## DIRECTIONS FOR THIS TASK
The records follow. Transcribe only the lines from the line containing "Task: Click the fish tail fin at photo bottom" through the end, both ends included, and leave out the pictures.

Stored entries
_ _ _ _
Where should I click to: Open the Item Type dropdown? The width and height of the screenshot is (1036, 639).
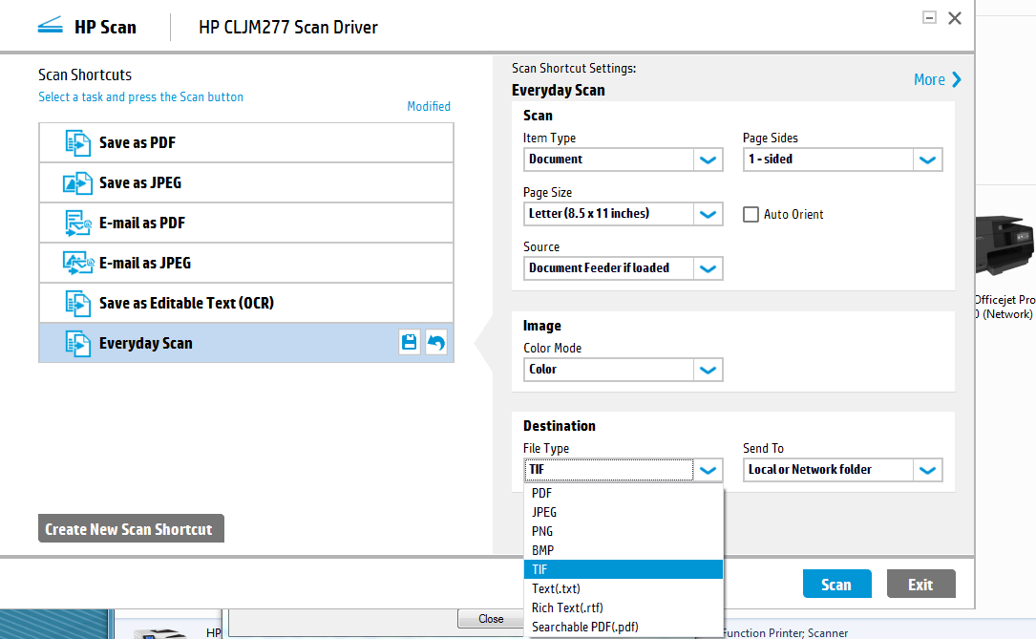tap(708, 160)
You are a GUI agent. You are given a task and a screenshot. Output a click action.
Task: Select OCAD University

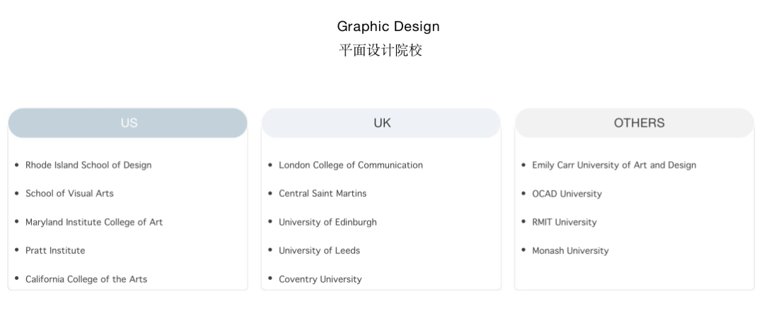(567, 194)
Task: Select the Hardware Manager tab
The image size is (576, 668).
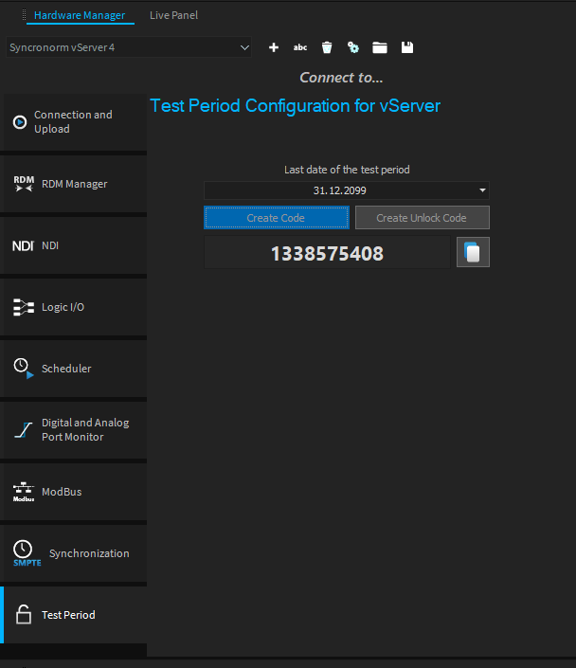Action: (x=79, y=15)
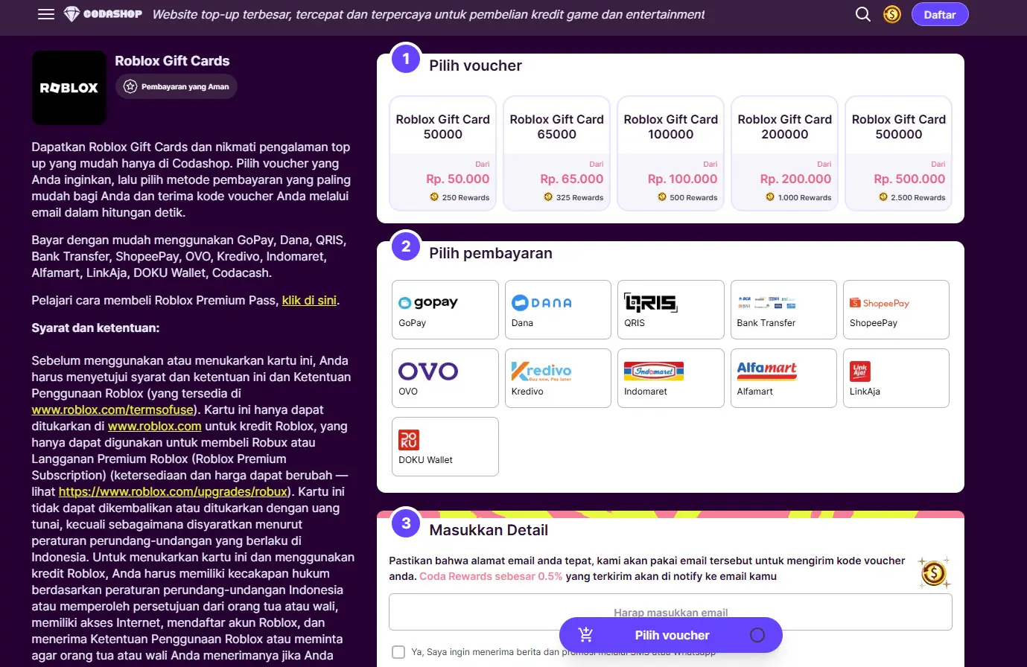1027x667 pixels.
Task: Click the Roblox logo thumbnail
Action: click(x=69, y=88)
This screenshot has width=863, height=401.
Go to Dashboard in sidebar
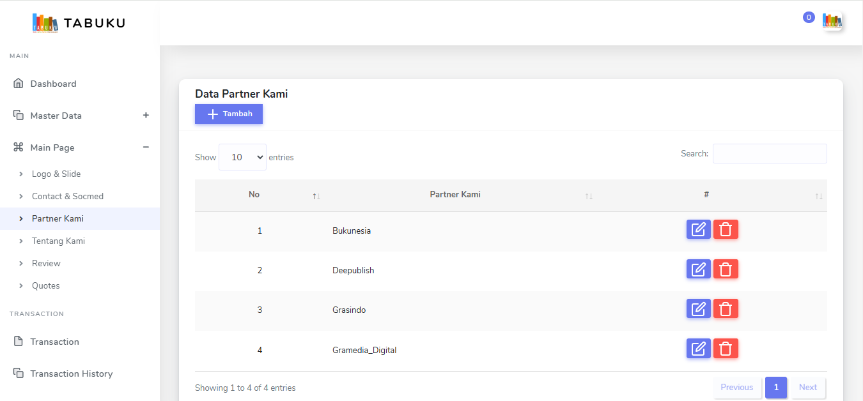click(53, 84)
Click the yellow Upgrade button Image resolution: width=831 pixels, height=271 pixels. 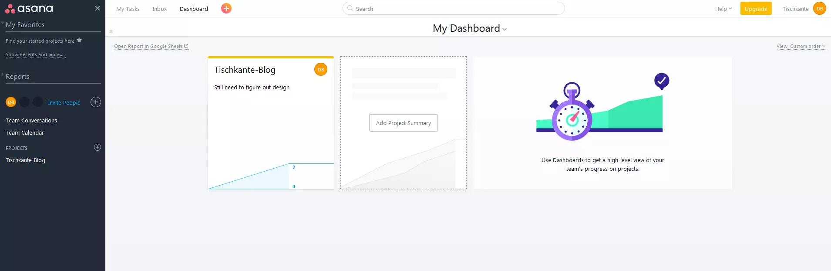point(756,9)
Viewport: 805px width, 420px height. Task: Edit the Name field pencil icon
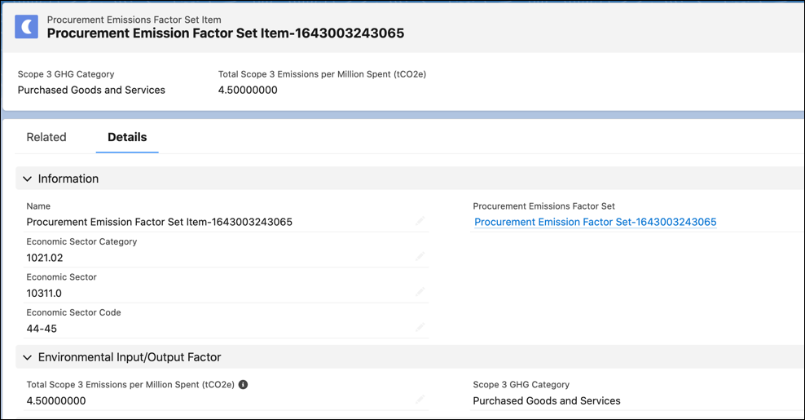tap(420, 221)
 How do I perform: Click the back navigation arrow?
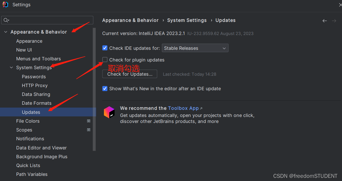[324, 20]
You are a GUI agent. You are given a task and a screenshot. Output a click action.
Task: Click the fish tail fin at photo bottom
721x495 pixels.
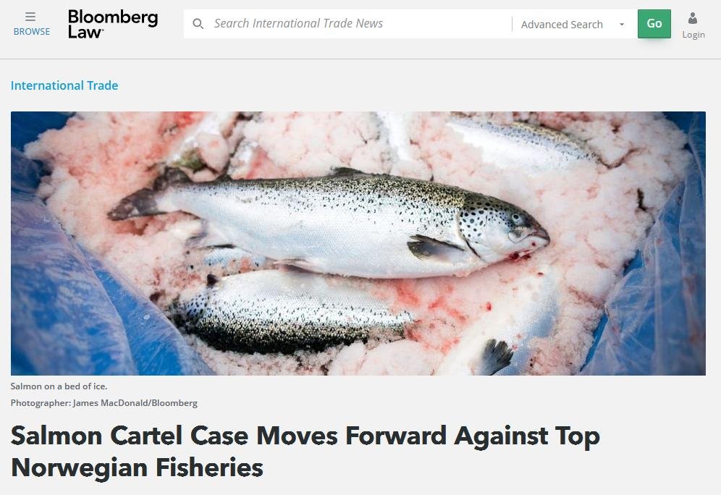(496, 357)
_ _ _ _
## ANSWER TO THE EXERCISE
Task: Click the fish tail fin at photo bottom
721x495 pixels.
(496, 357)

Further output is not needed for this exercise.